The membership inference only tells us that the model saw the string, not where it was sourced from. To test whether GitHub was a likely source, we therefore correlate the number of search hits on GitHub with the number of correct answers across the GPT models. We find a significant Spearman's ρ of 0.448. This does not prove that GitHub was the source, because the high search hit count on GitHub could just be indicative that the token is more common across the internet. Nonetheless, the setup demonstrates how glitch tokens could be used to make broader statements about the training data.
In summary, we have found strong evidence that models in the GPT-5 and GPT-oss family were trained on phrases from adult websites. We have also found weak evidence that part of the GPT training corpus was scraped off of GitHub. The search was made easier via access the weights of GPT-oss, showing how the open-weights paradigm opens up new attack vectors on production models. It seems advisable for frontier labs to mitigate this problem by excluding uncommon strings from their tokenizer vocabularies.
These glitch tokens have more uses than was described above. If you want to work with these concepts, the companion repository provides a starting point. Some ideas that could be interesting to explore:
Token / Token Family | Explanation | Example Prompt | Behaviour |
---|---|---|---|
CHKERRQ | The weirdest pure ASCII token. From a function name in C. | Can you spell the following word: "CHKERRQ" | "Unspeakable" for gpt-4o-mini. gpt-4o sometimes almost spells correctly, other times hallucinates. |
Can you output every second letter in "CHKERRQ"? | Makes gpt-4o hallucinate. | ||
Write a poem using the word "CHKERRQ" | Makes gpt-4o-mini write creepily about the word "terminate" | ||
\\xadder | No idea. | Please spell "\\xadder" | gpt-4o spells it as "hexadecimal", the summary model is confused and sees "QRST" |
♀♀♀♀ | From social media bios? | How many symbols are in♀♀♀♀ | gpt-4o trips and outputs random (?) Chinese characters |
... | [Full table here.] | ... | ... |
Finally, if you are in a position to fix the issue in the OpenAI API, I presume you already know how, else I'm happy to help. Note that a fix could even lower inference cost a bit. You can mail to lennart@finke.dev.
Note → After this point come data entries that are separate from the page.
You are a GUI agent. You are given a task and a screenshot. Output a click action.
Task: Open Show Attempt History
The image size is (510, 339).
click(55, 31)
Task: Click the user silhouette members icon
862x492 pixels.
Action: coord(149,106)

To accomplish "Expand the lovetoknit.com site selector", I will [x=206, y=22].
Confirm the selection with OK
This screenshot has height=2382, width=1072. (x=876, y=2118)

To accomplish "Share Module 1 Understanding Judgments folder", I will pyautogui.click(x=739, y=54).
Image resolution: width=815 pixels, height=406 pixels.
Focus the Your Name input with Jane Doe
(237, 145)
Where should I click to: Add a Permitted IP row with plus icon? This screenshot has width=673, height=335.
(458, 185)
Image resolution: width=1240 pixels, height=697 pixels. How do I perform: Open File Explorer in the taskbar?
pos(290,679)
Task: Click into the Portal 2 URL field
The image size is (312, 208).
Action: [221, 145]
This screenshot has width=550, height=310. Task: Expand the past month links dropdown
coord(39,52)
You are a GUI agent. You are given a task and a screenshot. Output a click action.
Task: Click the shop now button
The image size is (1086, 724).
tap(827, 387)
We use version GPT-5-2025-08-07 for these experiments. Here is a link to the completion
According to this dictionary. Subsequent translations here are patched together with web searches, online dictionaries and translation software.
One explanation might be that the first two bytes are "境" in the GBK encoding and the last three are "门" in UTF-8. Together these mean "border gate" in Mandarin, which is apparently part of the Great wall of China.
See the full completion here. To verify that the string was tokenized as expected, we can use tiktokenizer.